I forgot that in Livingston, Guatemala, West African geography probably
wasn't part of the curriculum. I then rephrased the question in my bad
Spanish and explained how his music reminded me quite a bit of what I
heard in West Africa. "Of course. We are Africans."
Juni Aranda (tracks 1,7 and 12) is one of the younger Paranderos at 57.
He lives in Dangriga, the largest Garifuna city in Belize. The city is
known as the cultural capital for the Garifuna, and was the birthplace of
Punta Rock. Today, many top Punta artists live there, including Titiman
Flores and Mohobub Flores.
Sadly, like most of the region, there are
only a few Paranderos left in Dangriga, and Aranda is the only musician
in the city still playing Paranda. Currently unemployed, but while he
may lack steady work, he hasn't lost a bit of spirit. In his small
wooden home, he was ecstatic upon hearing the first version of the
Paranda recording session. Aranda explained that many Paranda songs
were a way of "getting back" at people. In a thick Creole accent and a
scratchy voice he explained, "When someone does bad things to you, we
don't start fights, we get back at them in a song." Aranda has songs
about people in town who owe him money, past girlfriends, and former
employers. If someone has crossed Aranda, everyone in town quickly
learns about it.
Aranda bought his first guitar at the age of 15, a guitar that was
destroyed by Hurricane Hattie of 1961, a hurricane that destroyed much of
Dangriga. Hundreds were killed, including Aranda's uncle Oscario who
taught him how to play Paranda. Junior Aranda still sings about
Hattie, an event that is still vivid for all Garifuna of his generation.
From the sad remembrances of Hattie, Junior Aranda was once again
breaking into laughter when Ivan and I asked him about his new song,
"Mingigili". "I don't get it," remarked Ivan, "Everytime I
bring up this song, you can't stop laughing."

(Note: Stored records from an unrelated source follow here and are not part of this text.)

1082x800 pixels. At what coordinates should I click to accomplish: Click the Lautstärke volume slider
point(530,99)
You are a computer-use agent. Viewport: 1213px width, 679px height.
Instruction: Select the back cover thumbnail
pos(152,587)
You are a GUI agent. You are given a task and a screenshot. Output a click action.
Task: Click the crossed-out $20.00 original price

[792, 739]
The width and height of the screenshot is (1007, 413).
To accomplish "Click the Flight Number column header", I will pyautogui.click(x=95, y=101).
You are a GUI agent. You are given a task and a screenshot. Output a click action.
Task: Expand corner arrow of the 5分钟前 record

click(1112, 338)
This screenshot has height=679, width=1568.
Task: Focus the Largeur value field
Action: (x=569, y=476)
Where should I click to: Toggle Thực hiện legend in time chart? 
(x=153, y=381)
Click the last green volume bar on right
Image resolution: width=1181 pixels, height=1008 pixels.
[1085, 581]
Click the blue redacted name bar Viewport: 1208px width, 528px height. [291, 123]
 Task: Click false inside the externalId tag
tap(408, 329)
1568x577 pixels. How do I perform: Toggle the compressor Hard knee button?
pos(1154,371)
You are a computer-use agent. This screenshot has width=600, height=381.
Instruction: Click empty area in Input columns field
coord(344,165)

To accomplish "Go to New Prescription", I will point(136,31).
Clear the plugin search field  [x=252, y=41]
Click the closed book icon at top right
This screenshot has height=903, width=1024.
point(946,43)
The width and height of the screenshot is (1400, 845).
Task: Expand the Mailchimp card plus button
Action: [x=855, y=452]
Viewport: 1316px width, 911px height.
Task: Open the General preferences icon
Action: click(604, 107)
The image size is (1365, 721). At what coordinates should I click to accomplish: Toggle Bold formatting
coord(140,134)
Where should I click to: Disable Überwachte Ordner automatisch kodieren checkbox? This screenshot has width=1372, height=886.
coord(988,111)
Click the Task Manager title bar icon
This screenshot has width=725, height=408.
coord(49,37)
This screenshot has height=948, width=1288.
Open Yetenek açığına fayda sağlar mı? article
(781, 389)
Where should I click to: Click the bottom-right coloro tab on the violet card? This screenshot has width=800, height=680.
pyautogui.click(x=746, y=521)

For the next five minutes, Aranda laughed hysterically. Finally, he
explained "Mingigili". "What the song says is," once again he
couldn't stop laughing, "When your farts no stink maan". We were a little
confused. "See, it is about when your farts don't stink, and your lady
still loves you. When you are so much in love, you can do anything,
fart, spit, and she is still crazy about you." The three of us then
began laughing uncontrollably.
Today Junior Aranda is teaching his son, Austin (now in high school)
Paranda music to pass on the music for future generations.
Gabaga Williams / Dale Guzman (Tracks 10 and 13)
Gabaga Williams is one of the greatest Garifuna composers of all time.
When he joined the other Paranderos to record this album in Belize City he immediately
picked up his guitar and began to play. With severe arthritis, and
health failing, he broke into tears as he couldn't finish a song.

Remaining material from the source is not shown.